Ugh. Don’t get me started.
Most people don’t understand that the only thing it does is ‘put words together that usually go together’. It doesn’t know if something is right or wrong, just if it ‘sounds right’.
Now, if you throw in enough data, it’ll kinda sorta make sense with what it writes. But as soon as you try to verify the things it writes, it falls apart.
I once asked it to write a small article with a bit of history about my city and five interesting things to visit. In the history bit, it confused two people with similar names who lived 200 years apart. In the ‘things to visit’, it listed two museums by name that are hundreds of miles away. It invented another museum that does not exist. It also happily tells you to visit our Olympic stadium. While we do have a stadium, I can assure you we never hosted the Olympics. I’d remember that, as i’m older than said stadium.
The scary bit is: what it wrote was lovely. If you read it, you’d want to visit for sure. You’d have no clue that it was wholly wrong, because it sounds so confident.
AI has its uses. I’ve used it to rewrite a text that I already had and it does fine with tasks like that. Because you give it the correct info to work with.
Use the tool appropriately and it’s handy. Use it inappropriately and it’s a fucking menace to society.
I know this is off topic, but every time i see you comment of a thread all i can see is the pepsi logo (i use the sync app for reference)
I gave it a math problem to illustrate this and it got it wrong
If it can’t do that imagine adding nuance
Well, math is not really a language problem, so it’s understandable LLMs struggle with it more.
Wait, when did you do this? I just tried this for my town and researched each aspect to confirm myself. It was all correct. It talked about the natives that once lived here, how the land was taken by Mexico, then granted to some dude in the 1800s. The local attractions were spot on and things I’ve never heard of. I’m…I’m actually shocked and I just learned a bunch of actual history I had no idea of in my town 🤯
I did that test late last year, and repeated it with another town this summer to see if it had improved. Granted, it made less mistakes - but still very annoying ones. Like placing a tourist info at a completely incorrect, non-existent address.
I assume your result also depends a bit on what town you try. I doubt it has really been trained with information pertaining to a city of 160.000 inhabitants in the Netherlands. It should do better with the US I’d imagine.
The problem is it doesn’t tell you it has knowledge gaps like that. Instead, it chooses to be confidently incorrect.
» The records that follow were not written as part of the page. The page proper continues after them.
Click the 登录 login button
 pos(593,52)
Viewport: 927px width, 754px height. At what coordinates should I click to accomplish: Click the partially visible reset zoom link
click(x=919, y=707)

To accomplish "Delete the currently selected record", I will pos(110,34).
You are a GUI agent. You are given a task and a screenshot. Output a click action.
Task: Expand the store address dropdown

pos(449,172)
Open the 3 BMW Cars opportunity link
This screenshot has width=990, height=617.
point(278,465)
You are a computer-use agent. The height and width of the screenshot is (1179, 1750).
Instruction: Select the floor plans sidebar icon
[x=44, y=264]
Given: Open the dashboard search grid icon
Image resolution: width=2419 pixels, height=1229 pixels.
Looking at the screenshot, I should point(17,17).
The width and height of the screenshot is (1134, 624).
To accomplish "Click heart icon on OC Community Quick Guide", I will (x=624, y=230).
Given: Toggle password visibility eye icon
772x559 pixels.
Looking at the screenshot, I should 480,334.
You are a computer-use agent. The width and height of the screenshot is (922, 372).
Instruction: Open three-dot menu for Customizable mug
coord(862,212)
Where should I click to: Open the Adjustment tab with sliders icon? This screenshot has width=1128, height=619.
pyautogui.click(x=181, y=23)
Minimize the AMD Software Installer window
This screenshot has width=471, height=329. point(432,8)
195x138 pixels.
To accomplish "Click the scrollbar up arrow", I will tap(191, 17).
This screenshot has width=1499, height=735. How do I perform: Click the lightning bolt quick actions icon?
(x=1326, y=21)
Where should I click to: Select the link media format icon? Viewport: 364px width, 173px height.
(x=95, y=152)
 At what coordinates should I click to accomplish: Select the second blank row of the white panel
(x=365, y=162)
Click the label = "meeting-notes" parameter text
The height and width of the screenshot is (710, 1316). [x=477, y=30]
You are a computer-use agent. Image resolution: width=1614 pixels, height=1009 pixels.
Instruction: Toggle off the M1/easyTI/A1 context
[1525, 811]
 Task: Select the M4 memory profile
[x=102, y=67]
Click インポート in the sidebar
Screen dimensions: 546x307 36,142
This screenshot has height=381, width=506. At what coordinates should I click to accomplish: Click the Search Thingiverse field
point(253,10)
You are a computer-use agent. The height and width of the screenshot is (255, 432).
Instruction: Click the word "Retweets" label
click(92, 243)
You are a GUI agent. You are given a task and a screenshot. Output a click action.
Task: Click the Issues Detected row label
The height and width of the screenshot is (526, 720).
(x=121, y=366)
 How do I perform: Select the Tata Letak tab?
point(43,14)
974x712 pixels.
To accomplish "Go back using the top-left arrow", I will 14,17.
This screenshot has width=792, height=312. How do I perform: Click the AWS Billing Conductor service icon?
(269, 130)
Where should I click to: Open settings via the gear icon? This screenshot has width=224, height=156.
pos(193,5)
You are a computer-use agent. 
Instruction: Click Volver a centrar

ChatGPT is a tool under development and it will definitely improve in the long term. There is no reason to shit on it like that.
Instead, focus on the real problems: AI not being open-source, AI being under the control of a few monopolies, and there being little to none regulations that ensure it develops in a healthy direction.
Did you chatgpt this title?
The infinitive is the form of a verb that in English is said “to [x]”
For example, “to run” is the infinitive form of “run.”
OP probably meant “infinitely” worse.
OP should edit the post; or kill it if it can’t be edited
We’ll stand by to upvote the fix.
“Did you ChatGPT it?”
I wondered what language this would be an unintended insult in.
Then I chuckled when I ironically realized, it’s offensive in English, lmao.
And then google to confirm the gpt answer isn’t total nonsense
I’ve had people tell me “Of course, I’ll verify the info if it’s important”, which implies that if the question isn’t important, they’ll just accept whatever ChatGPT gives them. They don’t care whether the answer is correct or not; they just want an answer.
Well yeah. I’m not gonna verify how many butts it takes to swarm mount everest, because that’s not worth my time. The robot’s answer is close enough to satisfy my curiosity.